As pointed out by Hviid and Kemp, there is thus far no direct evidence that T lymphopenia is the consequence of malaria-induced Fas expression on T cells and the increase in the soluble Fas ligand (sFasL) level in serum in our macaque model. However, we still consider it likely that Fas-mediated T-cell apoptosis is involved in T lymphopenia during malaria infection. As shown in our recent study (2-10), T lymphopenia together with the rapid and remarkable increase of sFasL, DNA fragmentation in peripheral blood mononuclear cells, and decrease in Fas-positive T-cell level could be demonstrated only in susceptible macaques (Japanese macaques) and not in resistant macaques (cynomolgus macaques). The hypothesis of Fas-mediated apoptosis is the most adequate explanation of T lymphopenia in P. coatneyi-infected Japanese macaques.
It seems likely that the cause of T lymphopenia in malaria is not singular but multiple and that the major causes differ from each other, since malaria infection induces a wide variety of host reactions in each host-parasite system. This view is consistent with the fact that studies on malaria-associated T lymphopenia have shown variable results, leading to different interpretations of this phenomenon. We speculate further that the major cause of T lymphopenia changes during the course of infection even in the same host. In the early phase of disease, T lymphopenia is mainly due to reallocation of activated T cells, but with progress of the disease, Fas-mediated apoptosis plays an increasingly important role in T lymphopenia. This hypothesis agrees with the observations that the degree of T lymphopenia correlates with disease severity (2-7) and that apoptotic cells are, as mentioned by Hviid and Kemp, difficult to detect except in moribund patients.

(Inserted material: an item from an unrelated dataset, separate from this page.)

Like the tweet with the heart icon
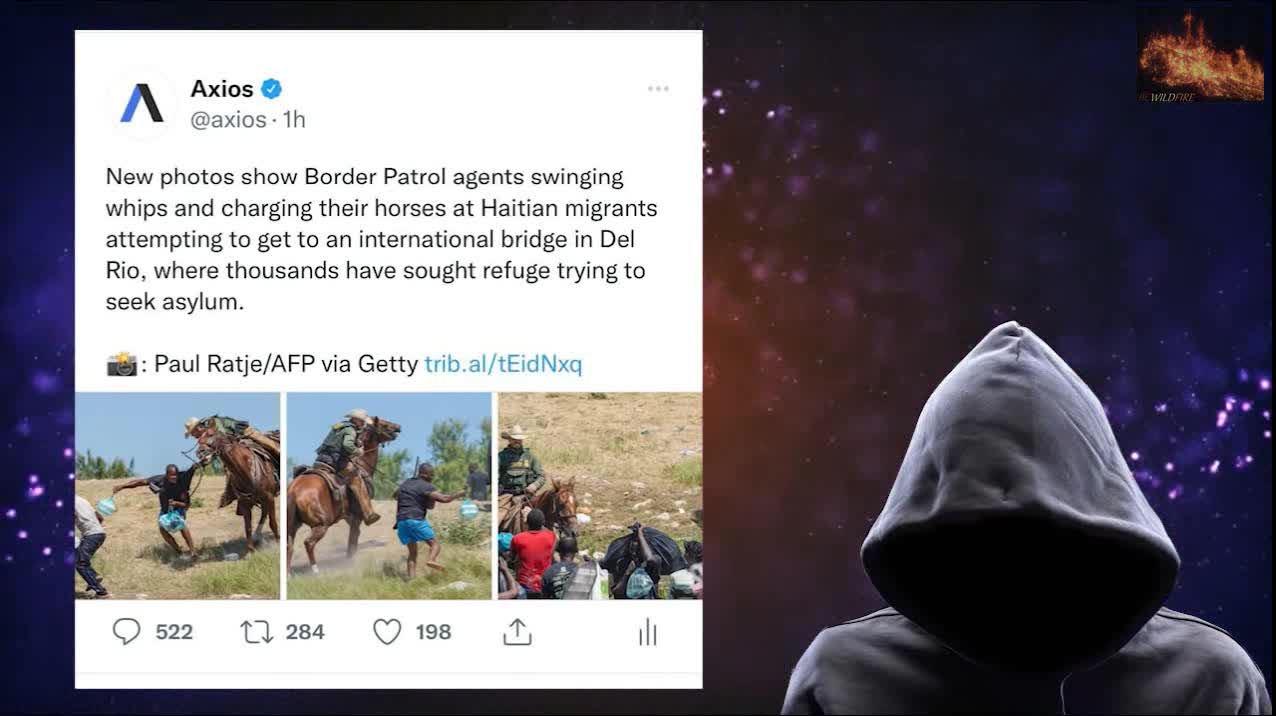The image size is (1276, 716). click(x=387, y=631)
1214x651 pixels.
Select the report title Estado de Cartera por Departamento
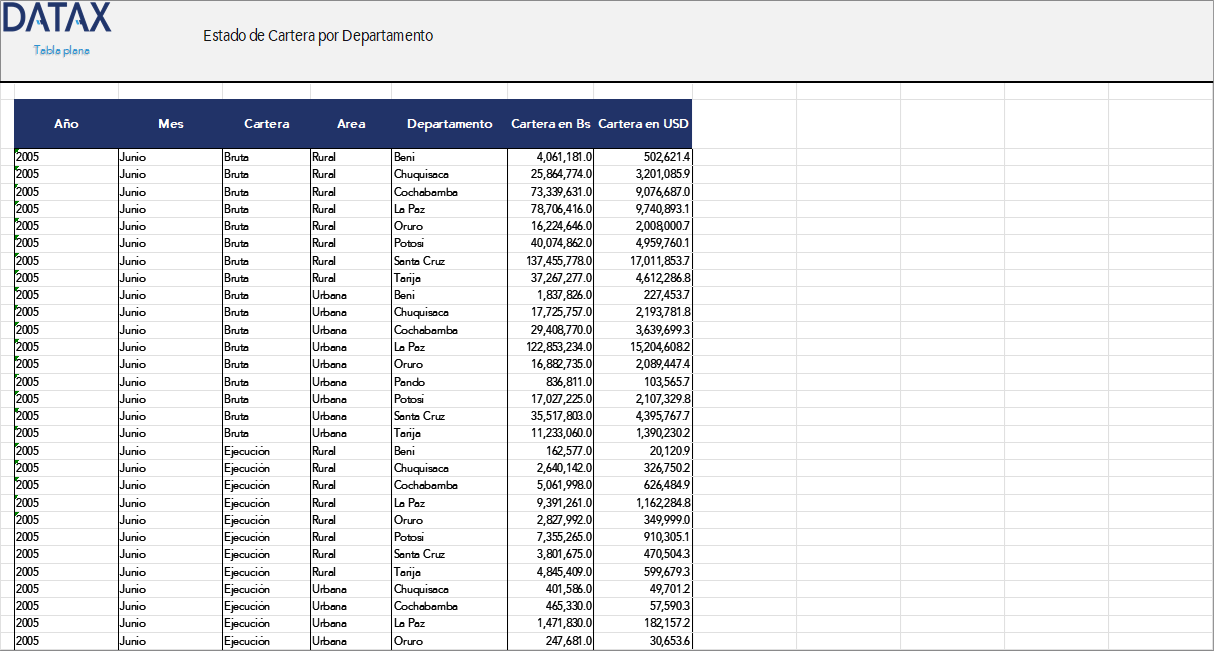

In order to demonstrate this hypothesis, we have to clarify the trigger of T-cell activation as well as the source of sFasL. Malaria attack stimulates the immune system in the early phase of disease, resulting in the activation of T cells. This activation augments Fas expression and FasL production in activated T cells and/or other FasL-producing cells. We have already demonstrated that serum samples from P. coatneyi-infected monkeys including Japanese and cynomolgus macaques contain a factor(s) which activates only Japanese macaque peripheral lymphocytes (unpublished data).
T lymphopenia appears to play a crucial role in the pathogenesis of malaria but is not yet well characterized. Further studies on the mechanism of T lymphopenia will increase understanding of malarial immunopathology.